Following Fibonacci Prove that $ F_ {n + 2} = \sqrt{\frac{F_n {F_ {n + 1} ^ 2}(3 {F_n} +4 {F_ {n + 1}}) + 1 }{{F_n} ^ 2 + {F_ {n + 1}} ^ 2}} $?
I discovered this property from an attempt to solve the following problem:

Defining $ A_n = \sqrt{{F_n} ^ 2 + {F_{n + 2}} ^ 2}, $ the numbers $ A_n, $ $ A_ {n + 1} $ and $ A_{n + 2} $ are the length measures of the sides of a triangle whose area is $ \frac{1}{2} $ unit.
  (I also put this in the Wikipedia article about the Fibonacci Sequence).

 A: The hypothesis is equivalent to $g(n)=0$ with$$g(n):=F_nF_{n+1}^2(3F_n+4F_{n+1})+1-F_n^2F_{n+2}^2-F_{n+1}^2F_{n+2}^2\\=-F_n^4-2F_n^3F_{n+1}+F_n^2F_{n+1}^2+2F_nF_{n+1}^3-F_{n+1}^4+1.$$Since $F_0=0,\,F_1=1$, we have the base case $g(0)=0$. For the inductive step use the abbreviations $a:=F_n,\,b:=F_{n+1}$, so$$g(n+1)-g(n)=a^4-b^4+2a^3b-2b^3(a+b)-a^2b^2+b^2(a+b)^2-2ab^3+2b(a+b)^3+b^4-(a+b)^4\\=\color{red}{a^4}\color{blue}{-b^4}\color{orange}{+2a^3b}\color{limegreen}{-2ab^3}\color{blue}{-2b^4}\color{hotpink}{-a^2b^2+a^2b^2}\color{limegreen}{+2ab^3}\color{blue}{+b^4}\color{limegreen}{-2ab^3}\color{orange}{+2a^3b}\color{hotpink}{+6a^2b^2}\color{limegreen}{+6ab^3}\color{blue}{+2b^4}\color{blue}{+b^4}\color{red}{-a^4}\color{orange}{-4a^3b}\color{hotpink}{-6a^2b^2}\color{limegreen}{-4ab^3}\color{blue}{-b^4}.$$I've colour-coded the terms progressing through the rainbow, except for yellow being changed to pink as yellow is hard to read, so red is $a^4$, orange is $a^3b$, pink is $a^2b^2$, green is $ab^3$ and blue is $b^4$. And you can verify each colour has zero coefficient overall.
A: To prove 
$F_ {n + 2} = \sqrt{\frac{F_n {F_ {n + 1} ^ 2}(3 {F_n} +4 {F_ {n + 1}}) + 1 }{{F_n} ^ 2 + {F_ {n + 1}} ^ 2}}
$,
I would write it as
$F^2_{n + 2}(F_n ^ 2 + F_ {n + 1}^ 2)
 = F_n F_ {n + 1} ^ 2(3 F_n +4 F_ {n + 1}) + 1 
$
or
$(F_{n+1}+F_n)^2(F_n ^ 2 + F_ {n + 1}^ 2)

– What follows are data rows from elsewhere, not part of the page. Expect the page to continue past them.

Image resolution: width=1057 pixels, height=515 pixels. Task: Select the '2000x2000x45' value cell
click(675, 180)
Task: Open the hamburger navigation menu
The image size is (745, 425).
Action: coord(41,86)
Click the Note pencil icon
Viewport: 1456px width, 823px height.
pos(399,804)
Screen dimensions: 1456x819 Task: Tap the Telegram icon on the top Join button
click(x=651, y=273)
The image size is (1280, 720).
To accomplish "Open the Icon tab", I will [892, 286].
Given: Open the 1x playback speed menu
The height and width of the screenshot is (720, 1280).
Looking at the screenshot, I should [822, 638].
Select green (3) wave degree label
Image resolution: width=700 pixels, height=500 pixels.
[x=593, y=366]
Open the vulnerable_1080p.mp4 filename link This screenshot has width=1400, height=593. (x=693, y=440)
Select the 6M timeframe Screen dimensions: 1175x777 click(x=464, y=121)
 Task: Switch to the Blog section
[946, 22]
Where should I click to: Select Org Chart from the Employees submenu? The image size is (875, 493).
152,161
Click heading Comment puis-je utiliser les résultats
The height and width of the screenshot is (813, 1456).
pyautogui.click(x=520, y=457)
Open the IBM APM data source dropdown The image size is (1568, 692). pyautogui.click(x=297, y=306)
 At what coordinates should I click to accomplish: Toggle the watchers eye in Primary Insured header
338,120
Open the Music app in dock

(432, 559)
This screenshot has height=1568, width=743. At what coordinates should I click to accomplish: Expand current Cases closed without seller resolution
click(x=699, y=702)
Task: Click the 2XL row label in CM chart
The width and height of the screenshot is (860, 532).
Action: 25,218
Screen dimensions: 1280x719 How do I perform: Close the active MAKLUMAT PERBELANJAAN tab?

 = F_n F_ {n + 1} ^ 2(3 F_n +4 F_ {n + 1}) + 1 
$.
For $n=0$, 
$F_n = 0, F_1 = 1$,
this becomes
$(1)^2(1)
 = 1 
$,
which is true.
For $n=1$, 
$F_n = 1, F_{n+1} = 1$,
this becomes
$(2)^2(2)
 = (3+4) + 1 
$,
which is true.
For $n=2$, 
$F_n = 1, F_{n+1} = 2$,
this becomes
$(2+1)^2(1 ^ 2 + 2^ 2)
 = 2 ^ 2(3  +4\cdot 2) + 1 
$,
or
$45
=45
$
which is true.
For $n=3$, 
$F_n = 2, F_{n+1} = 3$,
this becomes
$(3+2)^2(2 ^ 2 + 3^ 2)
 = 2\ 3 ^ 2(3\ 2+4\ 3) + 1 
$.
or
$25\ 13
=18(18)+1
$
or
$325 = 325
which is true.
So, it looks good.
The next step would be
to expand the sides,
eliminate any common terms,
and try to prove it by induction.
I'll leave it at this.
A: Using the notations and function $g$ given by J.G., define $$f(a,b)=a^4+2a^3b-a^2b^2-2ab^3+b^4.$$ It suffices to prove that $f(a,b)=1$. But $$f(a,b)=(a^2+ab-b^2)^2$$ and $$a^2+ab-b^2=F_n^2+F_nF_{n+1}-F_{n+1}^2$$ $$=F_n(F_n+F_{n+1})-F_{n+1}^2=F_nF_{n+2}-F_{n+1}^2=(-1)^{n+1},$$ by Cassini's identity which is a special case of Catalan's identity. So the result is clear.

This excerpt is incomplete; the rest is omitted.